CF-3 is the designated carrier suitability testing aircraft, assigned to the F-35 integrated test facility at Naval Air Station Patuxent River.

“Our first trip here to Lakehurst went very smoothly because of the true collaboration and hard work from the integrated team,” said Tom Briggs, government air vehicle engineering manager. “We look forward to another productive visit and staying on track for initial ship trials.”

In addition to the catapult launches at varying power levels, the integrated test team will execute a test plan over three weeks to include dual-aircraft jet blast deflector testing and catapult launches using a degraded catapult configuration to measure the effects of steam ingestion on the aircraft.

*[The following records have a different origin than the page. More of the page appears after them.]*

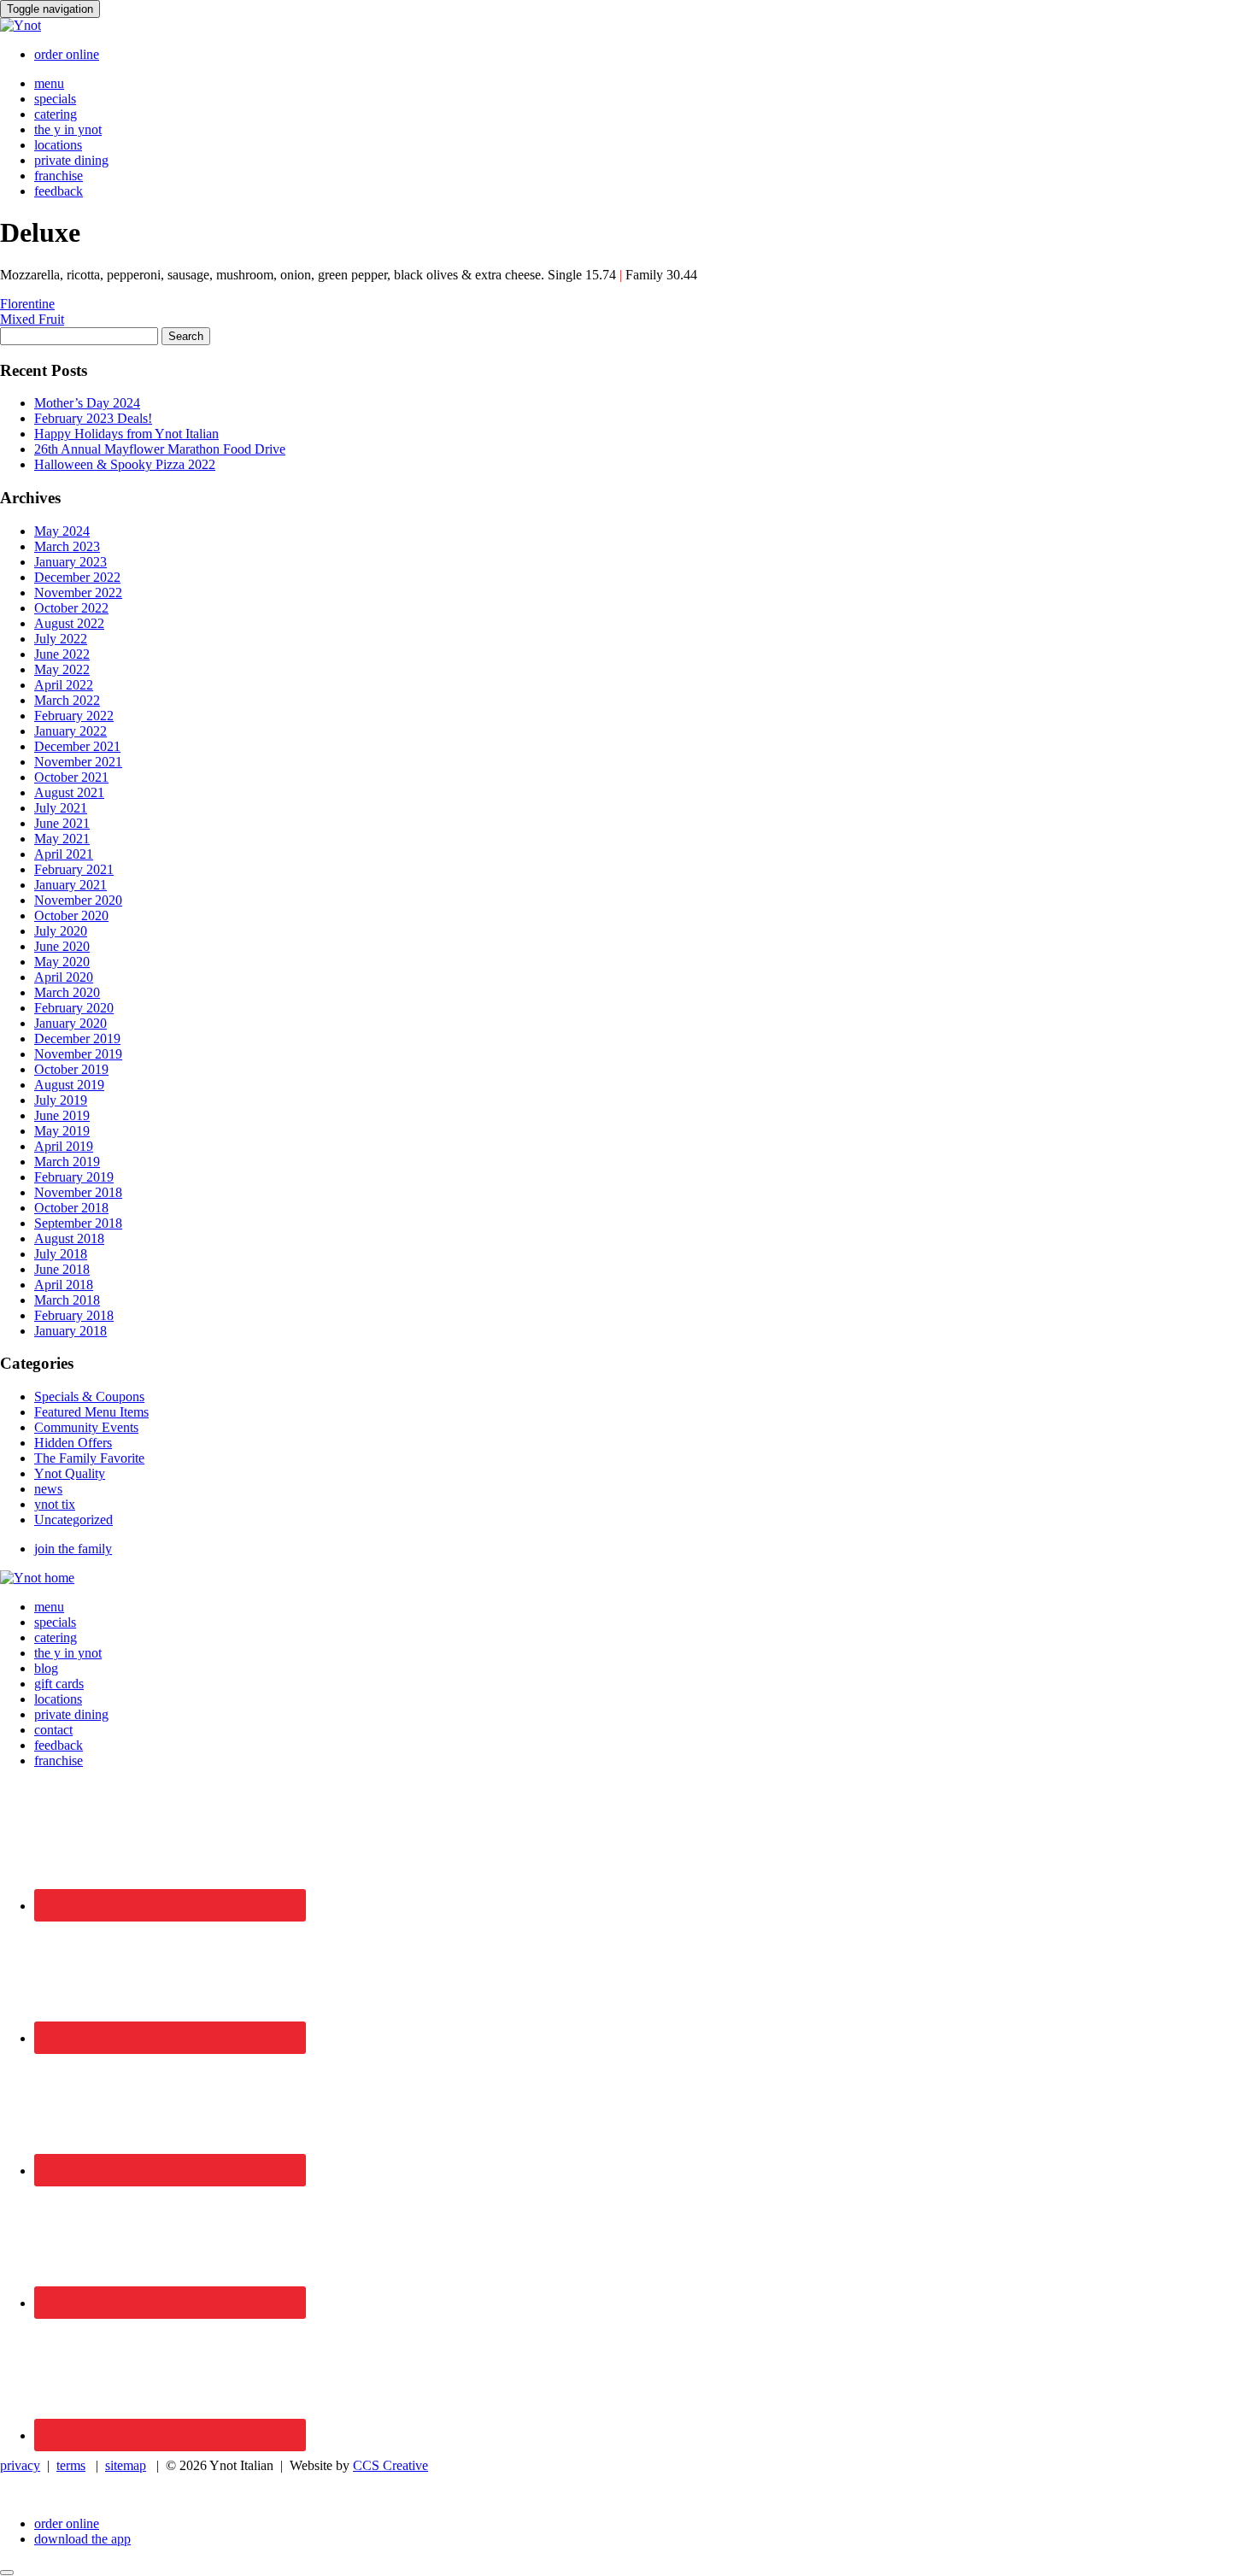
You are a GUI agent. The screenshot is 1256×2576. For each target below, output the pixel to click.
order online (66, 54)
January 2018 (70, 1330)
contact (53, 1729)
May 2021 (62, 838)
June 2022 (62, 654)
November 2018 (78, 1192)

The F-35C carrier variant of the Joint Strike Fighter is distinct from the F-35A and F-35B variants. It has larger wing surfaces and reinforced landing gear for slower catapult launch and landing approach speeds and deck impacts associated with the demanding carrier take-off and landing environment. The F-35C is undergoing test and evaluation at NAS Patuxent River prior to eventual delivery to the fleet.

Source: NAVAIR

Review of F-35 program delayed

A high-level Pentagon review of Lockheed Martin Corp’s F-35 fighter program has been delayed until later in the year to allow time to gain more test and production data, the Defense Department said on Wednesday.

Cheryl Irwin, Pentagon spokeswoman said the meeting of the Defense Acquisition Board, which includes senior defense officials including Defense Undersecretary Ashton Carter, had been deferred a few months to incorporate information from the fiscal year 2013 budget process and to include the latest updates to the program’s schedule.

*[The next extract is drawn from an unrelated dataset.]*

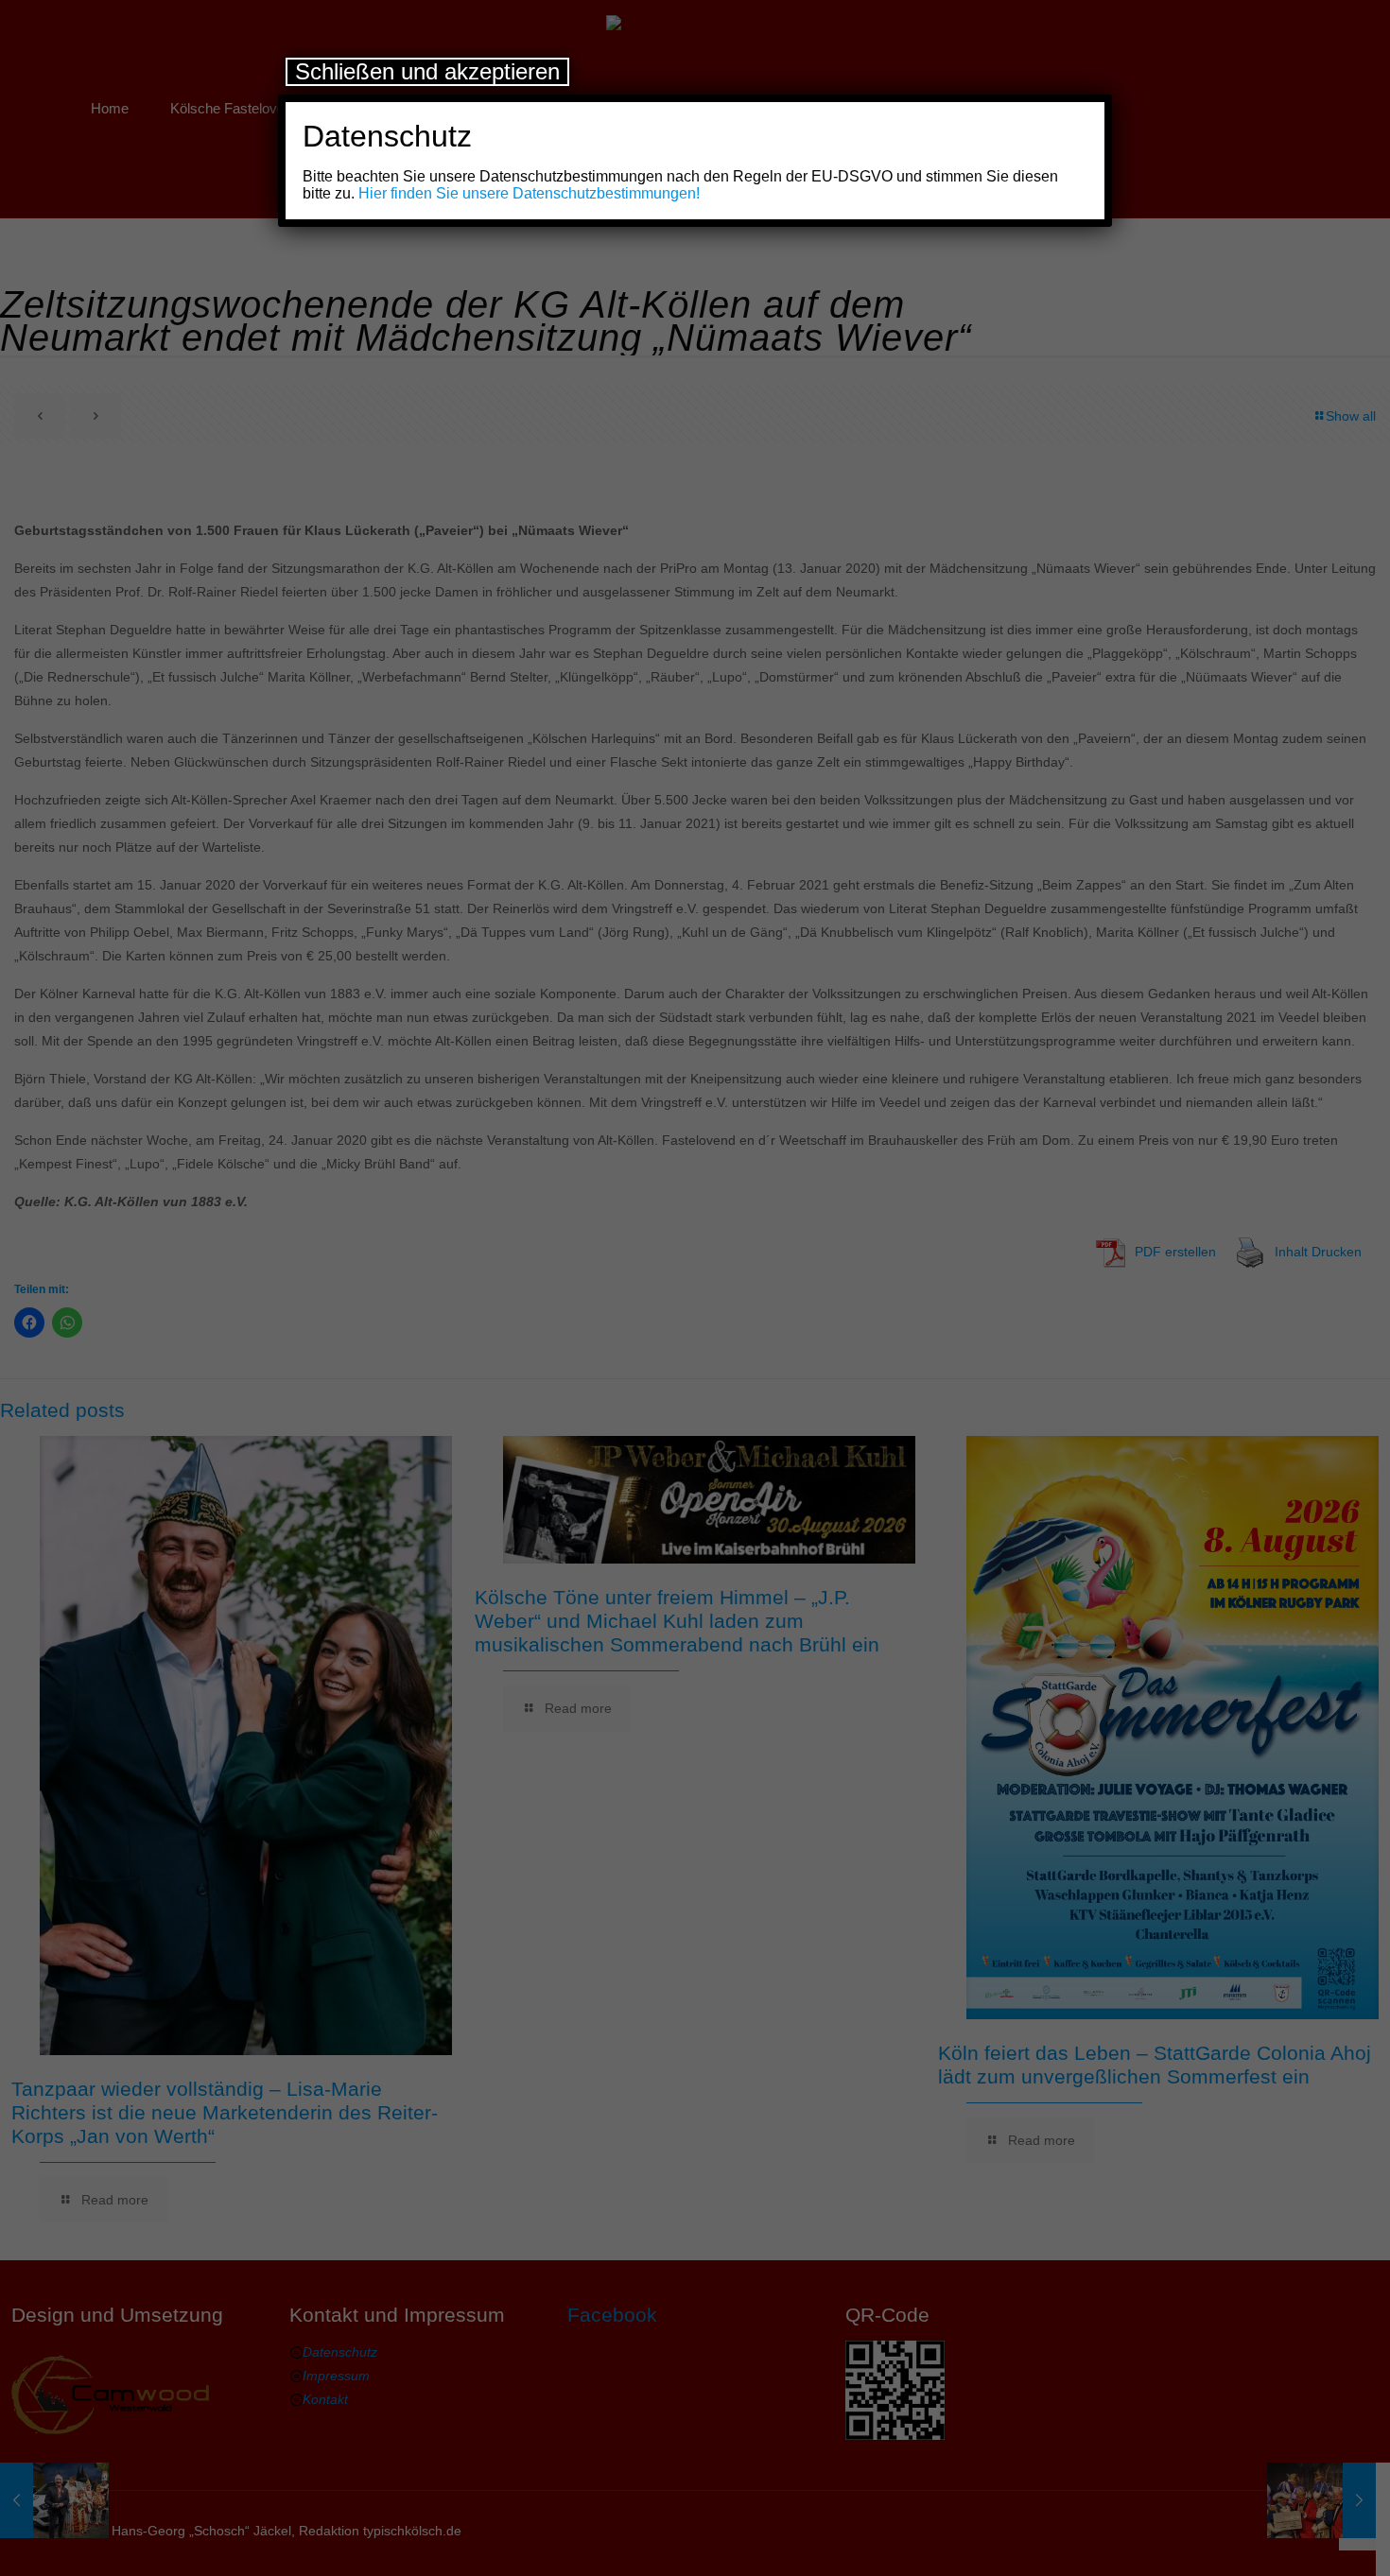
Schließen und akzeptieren (427, 71)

The meeting of the panel would likely be rescheduled sometime in October, said a senior defense official who was not authorized to speak on the record.

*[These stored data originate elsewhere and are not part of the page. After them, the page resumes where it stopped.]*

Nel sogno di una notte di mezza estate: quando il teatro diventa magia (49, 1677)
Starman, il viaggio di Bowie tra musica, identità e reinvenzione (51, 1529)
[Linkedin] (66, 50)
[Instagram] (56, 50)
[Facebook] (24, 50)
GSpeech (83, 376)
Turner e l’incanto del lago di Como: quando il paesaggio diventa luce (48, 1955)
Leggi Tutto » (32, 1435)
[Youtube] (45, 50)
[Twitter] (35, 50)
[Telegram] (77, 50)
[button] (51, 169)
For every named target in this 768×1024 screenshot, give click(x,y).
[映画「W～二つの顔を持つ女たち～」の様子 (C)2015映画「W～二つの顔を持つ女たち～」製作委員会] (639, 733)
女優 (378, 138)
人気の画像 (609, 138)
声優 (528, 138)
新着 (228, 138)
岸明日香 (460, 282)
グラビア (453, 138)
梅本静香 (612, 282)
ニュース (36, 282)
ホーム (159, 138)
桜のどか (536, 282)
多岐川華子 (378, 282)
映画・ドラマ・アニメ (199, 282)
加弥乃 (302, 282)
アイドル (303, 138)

At the meeting, the panel is due to establish a new procurement baseline for the radar-evading F-35 Joint Strike Fighter, currently estimated to cost $382 billion.The review was initially expected in late May, and had been set for mid-June before the current delay.

The F-35 JSF  is a joint, multinational acquisition program for the Air Force, Navy, Marine Corps, and eight cooperative international partners. Expected to be the largest military aircraft procurement ever, the stealth, supersonic F-35 Joint Strike Fighter (F-35) will replace a wide range of aging fighter and strike aircraft for the U.S.

Source: Reuters, GlobalSecurity.org

Israel in talks to build wings for F-35s

Last Monday, an Israeli official who declined to be names said that Israel is in talks to build the wings for about a quarter of the United States’s new F-35 stealth fighter aircraft. The Israeli official said state-owned Israel Aerospace Industries would build the wings. “We are in advanced talks for the IAI to produce around 800 sets of wings,” he told Reuters.

Lockheed Martin currently plans to build some 3,200 F-35s costing about $96 million each. Lockheed Martin declined to comment on the details of a possible deal involving the aircraft, also known as the Joint Strike Fighter (JSF).

Israeli Defense Minister Ehud Barak approved in principle the purchase of 20 of the radar-evading fighters, in a deal worth $2.75 billion, earlier this month.

Israeli and U.S. officials expect final approval of that deal by the end of September. The planes would be delivered in 2015-2017. The cost of the purchase would be covered by an annual U.S. defense grant of $3 billion.

Israel would be the first foreign country to sign an agreement to buy the F-35 outside the eight international partners that have helped to develop the plane. Israeli and U.S. officials with knowledge of the deal said Israel has an option to buy a further 55 aircraft.

An Israeli official said reciprocal purchase deals worth $4 billion had been secured for Israeli companies for their participation in the plane’s manufacture and might be increased to $5 billion although it would be conditional on Israel exercising its option to buy the additional 55 planes.

The F-35 is designed to avoid detection by radar and could play a role in any Israeli effort to knock out what it regards as the threat to its existence posed by Iran’s nuclear program. Tehran denies Western and Israeli allegations that it is trying to produce atomic weapons.